Problem details
Copy the material below verbatim, starting at its first line and stopping after the line that contains "point(15,71)".

Records provided
==*==

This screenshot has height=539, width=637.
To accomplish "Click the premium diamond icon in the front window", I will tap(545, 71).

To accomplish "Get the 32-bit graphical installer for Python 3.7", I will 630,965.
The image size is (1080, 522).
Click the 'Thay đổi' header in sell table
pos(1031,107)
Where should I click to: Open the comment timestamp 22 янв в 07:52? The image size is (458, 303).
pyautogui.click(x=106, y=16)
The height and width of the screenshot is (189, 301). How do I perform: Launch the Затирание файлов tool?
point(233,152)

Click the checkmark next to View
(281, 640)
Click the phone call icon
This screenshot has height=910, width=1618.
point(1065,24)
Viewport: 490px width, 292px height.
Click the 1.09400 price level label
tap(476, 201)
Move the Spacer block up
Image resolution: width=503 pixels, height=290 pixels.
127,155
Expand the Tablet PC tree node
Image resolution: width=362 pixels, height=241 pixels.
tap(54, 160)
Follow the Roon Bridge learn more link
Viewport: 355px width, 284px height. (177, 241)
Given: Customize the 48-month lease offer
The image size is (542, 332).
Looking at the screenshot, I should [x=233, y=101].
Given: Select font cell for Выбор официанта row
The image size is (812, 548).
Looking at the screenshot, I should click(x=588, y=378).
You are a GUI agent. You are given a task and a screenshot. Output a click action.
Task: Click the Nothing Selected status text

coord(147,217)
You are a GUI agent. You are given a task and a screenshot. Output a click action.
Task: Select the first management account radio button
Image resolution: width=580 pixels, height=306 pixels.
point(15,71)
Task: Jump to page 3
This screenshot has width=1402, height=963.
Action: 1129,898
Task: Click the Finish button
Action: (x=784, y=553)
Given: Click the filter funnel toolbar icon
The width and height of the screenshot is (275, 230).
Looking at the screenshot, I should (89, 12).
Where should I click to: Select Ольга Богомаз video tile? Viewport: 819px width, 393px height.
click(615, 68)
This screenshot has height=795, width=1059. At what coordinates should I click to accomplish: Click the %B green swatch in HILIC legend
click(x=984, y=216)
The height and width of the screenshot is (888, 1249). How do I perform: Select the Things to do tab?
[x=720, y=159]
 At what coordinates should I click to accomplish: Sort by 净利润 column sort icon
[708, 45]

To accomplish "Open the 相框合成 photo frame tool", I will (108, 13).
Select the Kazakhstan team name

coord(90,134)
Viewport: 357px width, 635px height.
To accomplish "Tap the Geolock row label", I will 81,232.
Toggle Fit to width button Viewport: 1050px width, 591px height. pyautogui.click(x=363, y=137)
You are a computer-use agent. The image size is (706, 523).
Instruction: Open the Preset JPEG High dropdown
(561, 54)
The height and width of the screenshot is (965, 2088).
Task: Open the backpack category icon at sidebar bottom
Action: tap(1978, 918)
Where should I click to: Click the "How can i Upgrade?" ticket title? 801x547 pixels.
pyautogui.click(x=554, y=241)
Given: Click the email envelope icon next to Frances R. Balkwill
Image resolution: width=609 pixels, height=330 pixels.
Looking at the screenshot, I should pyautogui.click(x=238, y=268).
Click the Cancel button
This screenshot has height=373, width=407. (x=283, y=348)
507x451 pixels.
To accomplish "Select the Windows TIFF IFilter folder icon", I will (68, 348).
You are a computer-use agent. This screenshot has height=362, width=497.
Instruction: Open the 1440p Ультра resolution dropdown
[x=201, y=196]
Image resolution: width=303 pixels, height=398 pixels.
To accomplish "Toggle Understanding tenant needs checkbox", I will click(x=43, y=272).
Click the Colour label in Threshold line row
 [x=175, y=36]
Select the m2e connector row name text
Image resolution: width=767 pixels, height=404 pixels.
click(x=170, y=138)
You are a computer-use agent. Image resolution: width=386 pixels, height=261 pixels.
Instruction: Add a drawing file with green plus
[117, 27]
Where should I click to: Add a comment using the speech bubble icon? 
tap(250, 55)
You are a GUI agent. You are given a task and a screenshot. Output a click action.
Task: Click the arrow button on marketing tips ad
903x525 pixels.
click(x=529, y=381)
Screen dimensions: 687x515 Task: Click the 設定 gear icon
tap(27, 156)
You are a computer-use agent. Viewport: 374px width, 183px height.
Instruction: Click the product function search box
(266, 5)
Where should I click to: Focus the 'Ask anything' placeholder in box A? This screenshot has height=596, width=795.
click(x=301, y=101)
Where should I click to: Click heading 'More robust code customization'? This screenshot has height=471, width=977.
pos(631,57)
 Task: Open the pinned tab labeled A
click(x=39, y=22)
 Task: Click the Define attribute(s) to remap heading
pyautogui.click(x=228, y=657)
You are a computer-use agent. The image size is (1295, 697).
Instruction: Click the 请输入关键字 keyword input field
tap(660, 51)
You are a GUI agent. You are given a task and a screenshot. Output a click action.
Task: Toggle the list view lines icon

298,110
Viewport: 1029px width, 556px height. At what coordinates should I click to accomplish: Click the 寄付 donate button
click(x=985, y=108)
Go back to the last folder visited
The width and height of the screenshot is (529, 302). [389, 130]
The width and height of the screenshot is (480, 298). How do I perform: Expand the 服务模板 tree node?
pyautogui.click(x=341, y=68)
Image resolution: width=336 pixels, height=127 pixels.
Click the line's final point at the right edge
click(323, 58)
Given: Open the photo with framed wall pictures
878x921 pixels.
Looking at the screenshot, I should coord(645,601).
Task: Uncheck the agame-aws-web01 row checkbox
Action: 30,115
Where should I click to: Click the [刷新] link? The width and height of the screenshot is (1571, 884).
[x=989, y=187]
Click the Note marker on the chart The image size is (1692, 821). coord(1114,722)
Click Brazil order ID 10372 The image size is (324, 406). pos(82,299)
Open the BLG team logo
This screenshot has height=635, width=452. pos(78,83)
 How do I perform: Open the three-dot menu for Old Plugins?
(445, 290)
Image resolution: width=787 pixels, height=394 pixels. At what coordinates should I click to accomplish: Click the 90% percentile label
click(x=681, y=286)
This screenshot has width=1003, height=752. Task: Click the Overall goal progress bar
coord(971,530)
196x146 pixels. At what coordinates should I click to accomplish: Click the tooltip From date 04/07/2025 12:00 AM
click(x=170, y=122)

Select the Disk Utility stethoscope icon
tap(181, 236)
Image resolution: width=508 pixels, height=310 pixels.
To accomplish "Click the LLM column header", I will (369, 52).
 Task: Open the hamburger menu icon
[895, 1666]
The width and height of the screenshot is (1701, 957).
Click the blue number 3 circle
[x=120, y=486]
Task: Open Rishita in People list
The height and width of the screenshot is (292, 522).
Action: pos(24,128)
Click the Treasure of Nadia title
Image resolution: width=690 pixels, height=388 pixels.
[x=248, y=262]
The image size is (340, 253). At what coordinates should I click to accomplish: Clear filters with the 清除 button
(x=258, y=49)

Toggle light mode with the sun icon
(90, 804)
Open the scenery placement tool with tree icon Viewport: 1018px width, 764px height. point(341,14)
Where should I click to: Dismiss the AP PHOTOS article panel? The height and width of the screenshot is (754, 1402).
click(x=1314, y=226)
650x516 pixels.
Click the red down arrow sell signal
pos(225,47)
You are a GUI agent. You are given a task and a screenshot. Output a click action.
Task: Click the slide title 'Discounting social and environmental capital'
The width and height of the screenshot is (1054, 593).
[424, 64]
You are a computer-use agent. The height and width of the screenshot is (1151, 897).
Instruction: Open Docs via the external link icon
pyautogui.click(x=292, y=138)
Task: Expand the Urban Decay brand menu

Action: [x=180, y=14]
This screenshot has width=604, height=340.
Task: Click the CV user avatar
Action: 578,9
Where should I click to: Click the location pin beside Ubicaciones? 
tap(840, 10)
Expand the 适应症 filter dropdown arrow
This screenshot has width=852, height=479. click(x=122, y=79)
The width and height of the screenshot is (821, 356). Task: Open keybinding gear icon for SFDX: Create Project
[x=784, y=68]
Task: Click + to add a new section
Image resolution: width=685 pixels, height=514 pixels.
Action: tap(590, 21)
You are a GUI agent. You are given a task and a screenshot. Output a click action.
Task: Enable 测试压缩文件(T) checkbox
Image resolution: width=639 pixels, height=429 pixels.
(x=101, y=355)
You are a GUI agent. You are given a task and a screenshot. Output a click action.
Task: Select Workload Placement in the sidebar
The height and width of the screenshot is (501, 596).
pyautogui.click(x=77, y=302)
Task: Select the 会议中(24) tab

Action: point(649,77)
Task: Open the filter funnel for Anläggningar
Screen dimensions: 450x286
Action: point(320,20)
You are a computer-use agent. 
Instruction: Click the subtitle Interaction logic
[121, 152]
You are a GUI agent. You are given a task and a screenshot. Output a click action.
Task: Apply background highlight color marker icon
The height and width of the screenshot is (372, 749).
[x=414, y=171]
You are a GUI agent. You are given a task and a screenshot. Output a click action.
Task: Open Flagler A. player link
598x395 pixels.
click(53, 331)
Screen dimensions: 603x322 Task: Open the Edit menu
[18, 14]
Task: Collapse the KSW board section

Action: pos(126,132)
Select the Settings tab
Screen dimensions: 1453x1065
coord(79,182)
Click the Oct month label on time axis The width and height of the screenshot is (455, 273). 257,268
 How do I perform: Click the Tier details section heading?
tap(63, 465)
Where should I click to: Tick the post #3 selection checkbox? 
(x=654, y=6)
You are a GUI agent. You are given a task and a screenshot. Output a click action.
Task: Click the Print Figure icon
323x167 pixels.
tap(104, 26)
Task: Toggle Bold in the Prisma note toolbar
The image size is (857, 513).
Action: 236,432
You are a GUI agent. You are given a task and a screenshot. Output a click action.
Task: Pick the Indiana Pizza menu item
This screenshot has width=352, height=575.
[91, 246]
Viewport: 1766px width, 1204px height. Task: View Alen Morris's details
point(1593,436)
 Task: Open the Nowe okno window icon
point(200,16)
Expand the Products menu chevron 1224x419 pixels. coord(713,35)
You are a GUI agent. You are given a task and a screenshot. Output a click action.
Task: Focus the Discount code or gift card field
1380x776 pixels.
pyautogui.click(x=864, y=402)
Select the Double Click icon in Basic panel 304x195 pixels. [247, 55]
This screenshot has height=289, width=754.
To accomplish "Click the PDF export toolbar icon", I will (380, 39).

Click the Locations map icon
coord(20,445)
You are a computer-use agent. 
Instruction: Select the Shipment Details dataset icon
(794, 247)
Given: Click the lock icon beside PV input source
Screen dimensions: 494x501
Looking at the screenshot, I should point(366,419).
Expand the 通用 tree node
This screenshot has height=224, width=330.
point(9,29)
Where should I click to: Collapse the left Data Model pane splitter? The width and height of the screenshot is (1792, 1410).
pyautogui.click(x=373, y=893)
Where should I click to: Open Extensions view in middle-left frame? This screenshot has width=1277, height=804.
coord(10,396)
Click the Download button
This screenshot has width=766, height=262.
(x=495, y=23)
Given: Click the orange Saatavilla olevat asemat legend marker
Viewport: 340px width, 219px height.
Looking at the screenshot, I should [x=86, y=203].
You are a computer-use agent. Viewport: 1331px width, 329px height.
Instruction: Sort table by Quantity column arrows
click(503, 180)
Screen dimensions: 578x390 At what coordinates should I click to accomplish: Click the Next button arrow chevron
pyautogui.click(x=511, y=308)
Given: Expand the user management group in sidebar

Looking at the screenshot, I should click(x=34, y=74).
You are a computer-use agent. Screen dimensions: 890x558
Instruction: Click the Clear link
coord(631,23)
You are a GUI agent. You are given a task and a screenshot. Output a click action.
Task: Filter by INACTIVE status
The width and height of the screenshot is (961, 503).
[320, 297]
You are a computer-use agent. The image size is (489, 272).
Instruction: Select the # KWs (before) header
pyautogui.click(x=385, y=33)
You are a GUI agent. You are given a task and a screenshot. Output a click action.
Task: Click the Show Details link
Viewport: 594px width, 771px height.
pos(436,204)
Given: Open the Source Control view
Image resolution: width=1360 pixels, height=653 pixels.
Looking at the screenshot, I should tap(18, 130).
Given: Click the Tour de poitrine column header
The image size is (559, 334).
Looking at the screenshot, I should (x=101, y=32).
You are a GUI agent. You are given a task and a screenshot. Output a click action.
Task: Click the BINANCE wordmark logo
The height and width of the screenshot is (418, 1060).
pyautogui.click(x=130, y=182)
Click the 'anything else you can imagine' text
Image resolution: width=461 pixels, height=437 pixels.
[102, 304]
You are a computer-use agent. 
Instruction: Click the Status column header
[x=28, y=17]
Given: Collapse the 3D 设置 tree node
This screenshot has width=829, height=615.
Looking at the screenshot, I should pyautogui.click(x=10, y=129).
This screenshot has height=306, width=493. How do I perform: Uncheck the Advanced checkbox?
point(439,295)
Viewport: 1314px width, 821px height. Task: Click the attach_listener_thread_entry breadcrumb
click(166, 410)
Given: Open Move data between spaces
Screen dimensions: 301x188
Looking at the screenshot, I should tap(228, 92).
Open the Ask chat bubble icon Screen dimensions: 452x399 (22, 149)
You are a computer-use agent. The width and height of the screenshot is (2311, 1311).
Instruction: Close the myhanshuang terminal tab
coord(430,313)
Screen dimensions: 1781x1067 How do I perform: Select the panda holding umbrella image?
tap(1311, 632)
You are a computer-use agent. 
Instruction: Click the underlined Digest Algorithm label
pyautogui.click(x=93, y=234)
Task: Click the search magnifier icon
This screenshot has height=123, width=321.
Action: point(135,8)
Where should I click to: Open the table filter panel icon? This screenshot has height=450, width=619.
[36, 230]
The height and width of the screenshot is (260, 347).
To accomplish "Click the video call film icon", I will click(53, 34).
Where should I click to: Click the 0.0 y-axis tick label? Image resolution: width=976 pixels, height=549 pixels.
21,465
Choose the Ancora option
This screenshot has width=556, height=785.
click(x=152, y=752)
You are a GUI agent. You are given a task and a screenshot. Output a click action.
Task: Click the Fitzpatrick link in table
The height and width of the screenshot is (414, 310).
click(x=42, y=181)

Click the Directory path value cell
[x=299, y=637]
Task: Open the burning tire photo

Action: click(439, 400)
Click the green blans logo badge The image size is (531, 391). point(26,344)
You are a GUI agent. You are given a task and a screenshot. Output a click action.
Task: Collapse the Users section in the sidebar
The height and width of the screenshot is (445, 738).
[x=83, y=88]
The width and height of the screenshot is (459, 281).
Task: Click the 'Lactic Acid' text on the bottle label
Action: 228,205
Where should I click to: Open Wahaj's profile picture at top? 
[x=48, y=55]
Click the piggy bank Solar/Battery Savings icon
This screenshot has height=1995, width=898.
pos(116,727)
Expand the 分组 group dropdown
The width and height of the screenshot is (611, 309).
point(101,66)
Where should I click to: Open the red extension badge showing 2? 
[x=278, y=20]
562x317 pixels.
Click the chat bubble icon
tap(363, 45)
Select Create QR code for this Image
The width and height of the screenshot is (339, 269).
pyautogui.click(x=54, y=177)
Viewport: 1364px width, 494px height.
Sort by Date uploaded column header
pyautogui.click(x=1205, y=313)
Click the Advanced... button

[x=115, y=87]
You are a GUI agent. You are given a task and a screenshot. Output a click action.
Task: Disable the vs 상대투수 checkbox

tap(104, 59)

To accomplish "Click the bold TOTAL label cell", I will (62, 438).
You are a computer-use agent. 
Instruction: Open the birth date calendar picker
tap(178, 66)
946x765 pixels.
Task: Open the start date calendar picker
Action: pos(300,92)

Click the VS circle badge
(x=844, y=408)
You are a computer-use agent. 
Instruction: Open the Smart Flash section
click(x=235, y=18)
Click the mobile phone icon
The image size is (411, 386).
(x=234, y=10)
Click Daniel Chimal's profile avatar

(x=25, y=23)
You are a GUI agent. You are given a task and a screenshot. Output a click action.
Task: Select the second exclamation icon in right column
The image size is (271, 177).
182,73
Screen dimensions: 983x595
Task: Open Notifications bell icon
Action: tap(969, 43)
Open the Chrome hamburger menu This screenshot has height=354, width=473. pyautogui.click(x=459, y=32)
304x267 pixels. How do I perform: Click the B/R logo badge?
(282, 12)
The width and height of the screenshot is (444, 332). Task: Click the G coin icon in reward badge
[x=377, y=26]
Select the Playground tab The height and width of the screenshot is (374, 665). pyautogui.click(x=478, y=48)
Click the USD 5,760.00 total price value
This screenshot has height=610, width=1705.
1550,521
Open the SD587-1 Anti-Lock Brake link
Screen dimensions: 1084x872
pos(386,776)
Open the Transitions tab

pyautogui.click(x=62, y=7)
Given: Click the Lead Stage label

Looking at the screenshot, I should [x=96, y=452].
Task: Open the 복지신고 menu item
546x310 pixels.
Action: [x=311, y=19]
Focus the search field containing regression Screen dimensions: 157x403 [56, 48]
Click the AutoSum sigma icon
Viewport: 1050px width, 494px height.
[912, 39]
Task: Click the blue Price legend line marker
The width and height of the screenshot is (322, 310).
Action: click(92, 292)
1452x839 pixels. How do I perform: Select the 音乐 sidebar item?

==*==

Response to this exercise
This screenshot has height=539, width=637.
To accomplish "Click the premium diamond icon in the front window", I will tap(545, 71).

To accomplish "Get the 32-bit graphical installer for Python 3.7", I will 630,965.
The image size is (1080, 522).
Click the 'Thay đổi' header in sell table
pos(1031,107)
Where should I click to: Open the comment timestamp 22 янв в 07:52? The image size is (458, 303).
pyautogui.click(x=106, y=16)
The height and width of the screenshot is (189, 301). How do I perform: Launch the Затирание файлов tool?
point(233,152)

Click the checkmark next to View
(281, 640)
Click the phone call icon
This screenshot has height=910, width=1618.
point(1065,24)
Viewport: 490px width, 292px height.
Click the 1.09400 price level label
tap(476, 201)
Move the Spacer block up
Image resolution: width=503 pixels, height=290 pixels.
127,155
Expand the Tablet PC tree node
Image resolution: width=362 pixels, height=241 pixels.
tap(54, 160)
Follow the Roon Bridge learn more link
Viewport: 355px width, 284px height. (177, 241)
Given: Customize the 48-month lease offer
The image size is (542, 332).
Looking at the screenshot, I should [x=233, y=101].
Given: Select font cell for Выбор официанта row
The image size is (812, 548).
Looking at the screenshot, I should click(x=588, y=378).
You are a GUI agent. You are given a task and a screenshot. Output a click action.
Task: Click the Nothing Selected status text

coord(147,217)
You are a GUI agent. You are given a task and a screenshot. Output a click action.
Task: Select the first management account radio button
Image resolution: width=580 pixels, height=306 pixels.
point(15,71)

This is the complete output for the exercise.